Sometime in May, I realized that it wasn't just my tongue that was numb - now it was the roof of my mouth, my gums, and the entire right side of my face, including my ear. Well. I said to myself, "Self, this is not the lisinopril". Off I went, back to the doctor. She sent me for a lot of blood work, which came back normal, except for my B12, which was in the toilet. She sent me for an MRI to rule out anything neurological. And there it was. A shockingly white blob in the middle of my gray matter. Right. next. to my brain stem. Hangin' out. Pushing the right side of my cerebellum out of the way to make room. Squeezing my acoustic and facial nerves out of the way. Mystery solved. My brain is experiencing technical difficulties.
Keep Calm. It's only a brain tumor.
I trooped off to University of Pennsylvania Department of Neuroscience. I learned all about Schwannomas, which are tumors that grow in the myelin sheath around nerves. I was given 3 options:
1. Do nothing.
Not an option for me. I already had symptoms. Why wait for them to get worse?
2. Gamma Knife.
Cobalt radiation directed right into the tumor. Non-invasive, and quick to recover from, but the tumor would remain in there. Maybe it would die without further trouble. Maybe not. If it needed to be removed later, though, it would now be scar tissue, and much more difficult to separate from the involved nerves. Also, what if it was in the 10% that are not benign? No, thank you.

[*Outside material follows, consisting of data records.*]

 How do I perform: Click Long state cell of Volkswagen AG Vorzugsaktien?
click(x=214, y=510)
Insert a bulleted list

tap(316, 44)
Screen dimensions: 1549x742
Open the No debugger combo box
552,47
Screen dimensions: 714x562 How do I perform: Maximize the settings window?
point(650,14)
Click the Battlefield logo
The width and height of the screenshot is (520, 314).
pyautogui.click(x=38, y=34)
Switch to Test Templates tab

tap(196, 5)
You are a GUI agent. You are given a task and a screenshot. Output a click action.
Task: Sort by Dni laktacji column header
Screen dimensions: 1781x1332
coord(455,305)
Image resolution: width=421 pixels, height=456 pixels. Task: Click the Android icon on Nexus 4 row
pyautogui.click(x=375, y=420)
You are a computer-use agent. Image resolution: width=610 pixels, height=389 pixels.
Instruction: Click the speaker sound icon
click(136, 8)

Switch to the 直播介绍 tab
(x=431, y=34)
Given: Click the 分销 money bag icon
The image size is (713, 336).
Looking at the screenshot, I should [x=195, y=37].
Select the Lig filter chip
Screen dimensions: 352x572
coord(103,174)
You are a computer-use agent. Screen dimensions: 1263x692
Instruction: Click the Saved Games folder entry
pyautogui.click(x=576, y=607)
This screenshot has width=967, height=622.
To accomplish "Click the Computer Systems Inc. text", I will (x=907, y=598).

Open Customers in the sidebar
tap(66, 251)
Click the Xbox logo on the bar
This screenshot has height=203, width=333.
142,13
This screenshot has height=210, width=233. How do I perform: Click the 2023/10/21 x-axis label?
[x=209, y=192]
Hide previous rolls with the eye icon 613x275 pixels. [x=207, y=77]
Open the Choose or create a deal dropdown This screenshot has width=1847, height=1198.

3. Suboccipital craniectomy.
Drilling a hole in my skull, behind my right ear, and removing it. Using titanium mesh to put the piece of skull back in, 12 or 13 hours later. Having to learn how to balance again, since this bad boy is parked on my vestibular system. 3 months out of work. How ironic - I live by myself for the first time in my life, and now I won't be able to be by myself for months, until I am not a falling risk. Yup. The perfect choice. Because I want that Skull Squatter out of my head. (Not to mention, biopsied for good measure). Winner, winner, chicken dinner.
We have a few common expressions that set the standards of difficulty - It's not rocket science, or It doesn't take a brain surgeon - but this IS going to take a brain surgeon. 3, actually. On August 20, 2018, 3 days before my 54th birthday, I will be thanking God, the Universe, and anyone else who will listen, that there are brain surgeons, and that this tumor can be removed. And then I will be lying on a table, undergoing a procedure that I could not even pronounce 3 months ago. And I will fight like a girl. And I will do whatever they tell me to, in order to recover. I may not ever get the feeling back in my tongue and face. My face may actually become paralyzed from the procedure. I have a 10% chance of keeping the hearing in my right ear. I will be getting a new scar. But that's ok. It just shows that I'm stronger than what tried to get me.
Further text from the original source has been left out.